Chacun, par sa solitude, a le cœur qui s’écroule»

« Elle est là telle une déesse gardienne [la mort]

Attroupant les solitudes par centaines»

« On sait que même le plus fidèle des apôtres

Finira par mourir un jour ou l’autre »

« Elle est là [la mort] qui accourt pour nous rappeler

Que si les hommes s’unissent

C’est pour mieux se séparer »

 

Heidegger

Martin Heidegger, un philosophe allemand né en 1889 et mort en 1976, s’est intéressé de près aux phénomènes de la finitude et de la solitude. Dans son œuvre maîtresse intitulée Être et Temps, il s’est demandé ce que signifie mourir pour un homme, ce que signifie mourir pour un être qui est conscient d’exister, un être qui est conscient qu’il est, qu’il n’a pas toujours été là et qu’il ne sera pas toujours là. Plus précisément, Heidegger a tâché de déterminer ce que nous sommes en mesure d’affirmer à propos de la mort et il a distingué deux manières d’être différentes que nous pouvons adopter à son égard. Selon cet auteur, notre manière d’appréhender la finitude influence la manière dont nous menons notre existence.

 

Définition heideggérienne de la mort

Commençons par la définition heideggérienne de la mort. Tout d’abord, la mort n’est pas quelque chose qui appartient au futur, elle ne se tient pas à l’écart en attendant que nos vieux jours arrivent pour nous tomber dessus. C’est en tant qu’être mortel que nous venons au monde : « Dès qu’un homme vient à la vie, il est assez vieux pour mourir », nous dit le philosophe. En ce sens, la mort est quelque chose qui nous précède, quelque chose qui fait partie de nous. Par ailleurs, notre mort est à la fois certaine et indéterminée quant à son heure. S’il est certain que je mourrai, le jour de ma mort demeure indéterminé, ce pourrait être aujourd’hui, dans trois mois ou dans 40 ans.

 

Mais qu’est-ce que cette mort, à la fois certaine et indéterminée, que nous portons en nous depuis le jour de notre naissance? Elle est la possibilité de notre impossibilité, c’est-à-dire la possibilité de l’arrêt de notre existence. Ce passage au « ne plus être là », nous ne pouvons évidemment pas l’expérimenter, nous ne sommes précisément plus là. Nous ne pouvons pas davantage expérimenter la mort de l’autre, tout au plus pouvons-nous assister le mourant. Ma mort, personne ne peut l’expérimenter, personne ne peut m’en décharger en mourant à ma place. J’ai à assumer mon mourir, il est essentiellement le mien.

 

Voilà donc ce qu’est la mort selon Heidegger : c’est la possibilité de notre impossibilité, une possibilité qui nous habite dès que nous venons à la vie, une possibilité qui est à la fois certaine et indéterminée quant à son heure et dont personne ne peut nous décharger.

 

Le On et le Soi

Nous l’avons vu plus tôt, Heidegger distingue deux manières d’être différentes que nous pouvons adopter face à notre finitude. Nous pouvons nous fondre dans le « On » de manière inauthentique ou nous pouvons choisir authentiquement le « Soi ».

 

Commençons par le On. La plupart du temps, nous sommes dans le On, c’est notre manière d’être quotidienne, notre manière d’être courante. Le On est impersonnel, c’est à la fois tout le monde et personne en particulier. Le On, c’est la voix publique, une voix à la fois rassurante et familière qui a réponse à tout et qui ne questionne rien en particulier. Lorsque nous sommes dans le On, nous nous déchargeons en quelque sorte de notre liberté et nous laissons les « On dit que…» juger et décider à notre place.

 

Exemples de On dit que…

 

« On dit que rien n’arrive par accident »

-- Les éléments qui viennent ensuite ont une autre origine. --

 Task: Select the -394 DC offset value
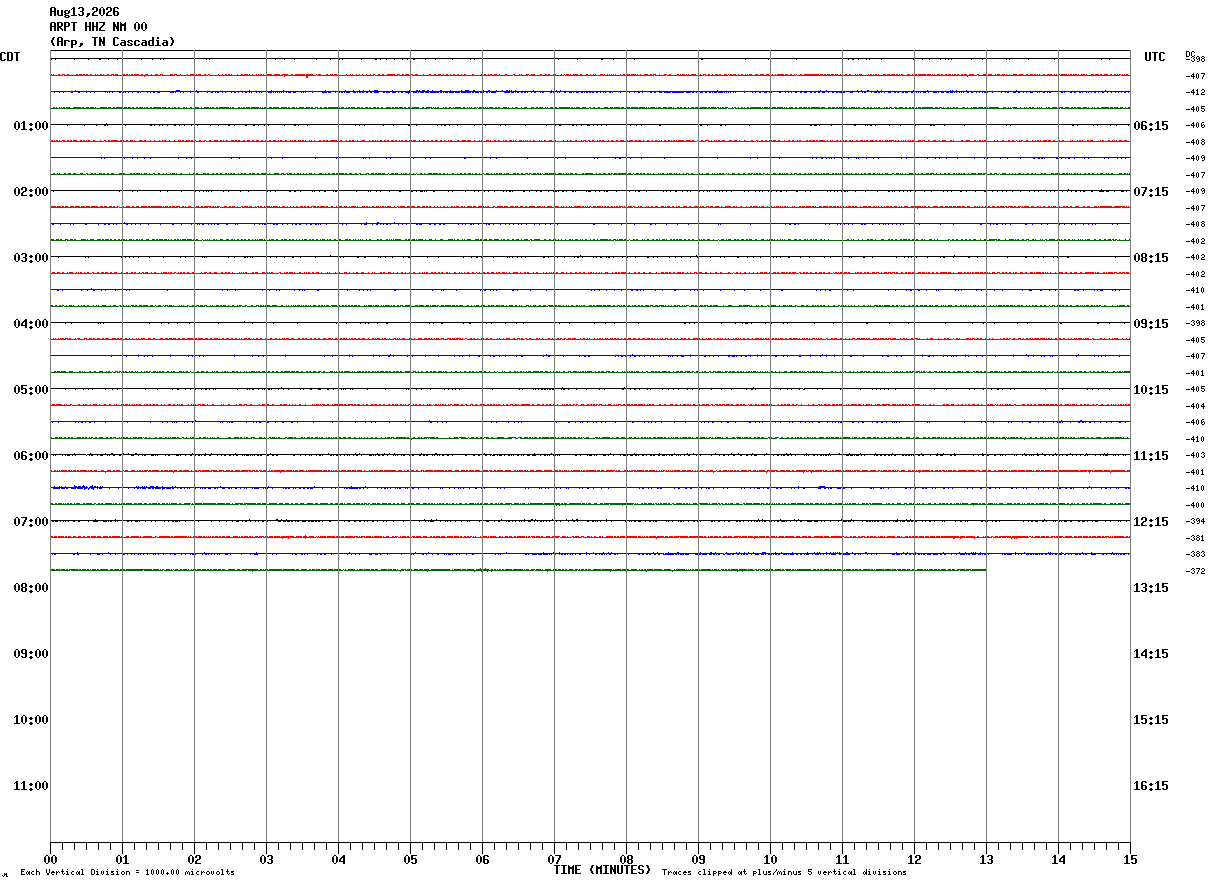[x=1195, y=521]
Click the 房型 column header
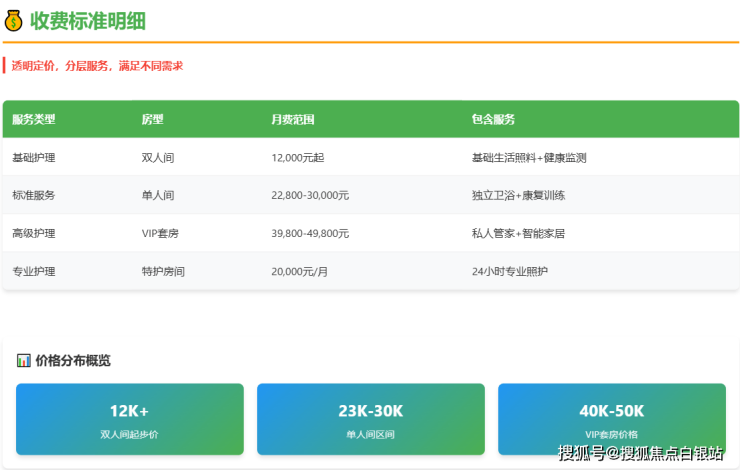The width and height of the screenshot is (740, 470). 152,119
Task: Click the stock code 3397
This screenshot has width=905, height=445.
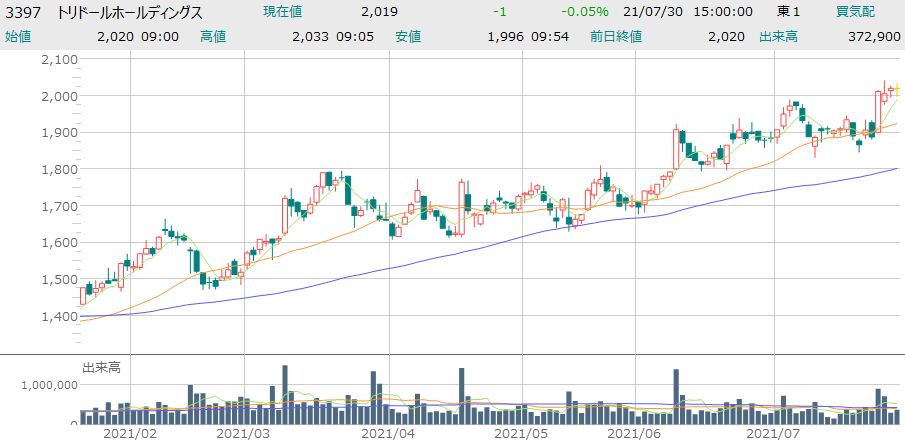Action: click(x=22, y=13)
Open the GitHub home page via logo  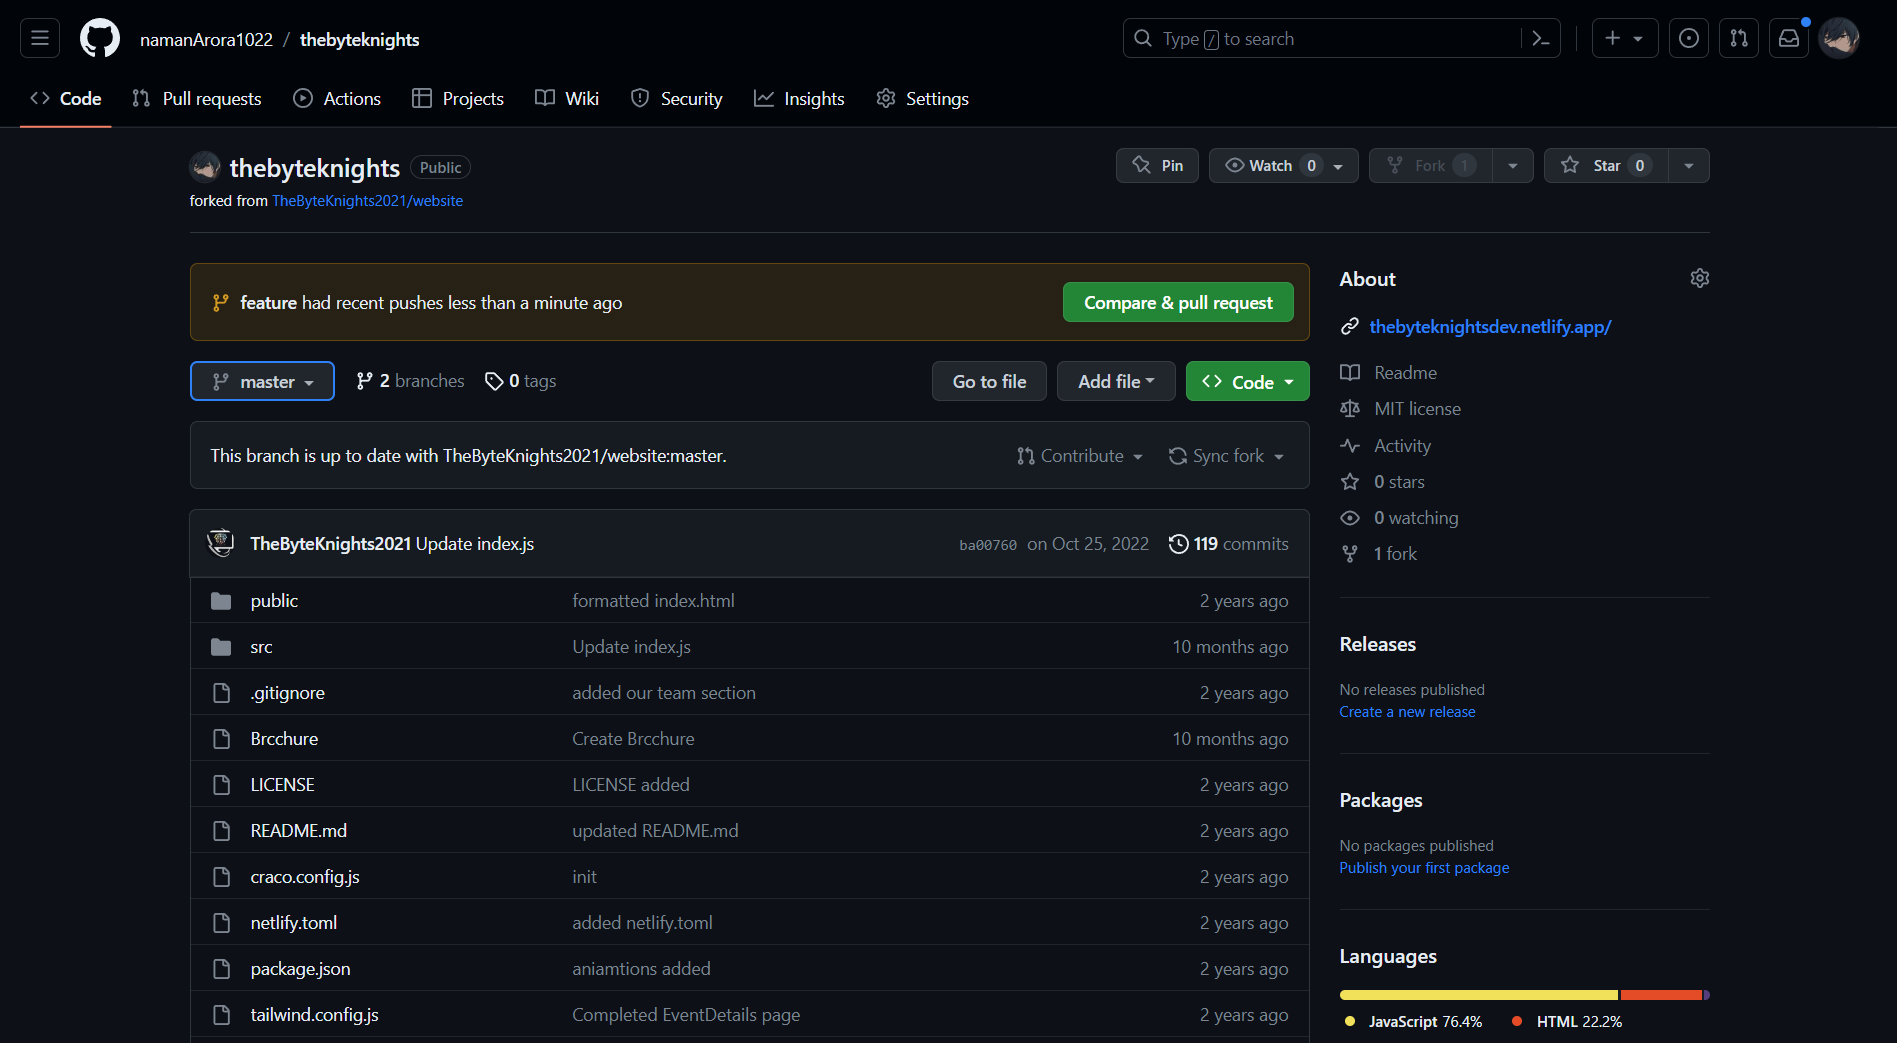(x=99, y=37)
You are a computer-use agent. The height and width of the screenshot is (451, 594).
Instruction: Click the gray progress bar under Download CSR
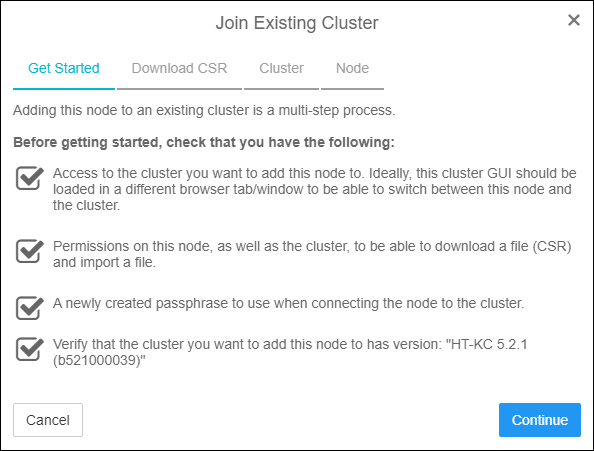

[Présuppose l’idée de destin sans la justifier]

 

« On dit que le bonheur des uns fait le malheur des autres »

[Une mère heureuse n’a-t-elle pas plus de chance de rendre son enfant heureux?]

 

« On dit qu’avec de l’argent, on vient à bout de tout »

[On dit aussi qu’il est des choses qui ne s’achètent pas]

 

« On dit que les meilleurs partent les premiers »

[Les centenaires sont des êtres mauvais?]

 

« On dit que la vérité sort de la bouche des enfants »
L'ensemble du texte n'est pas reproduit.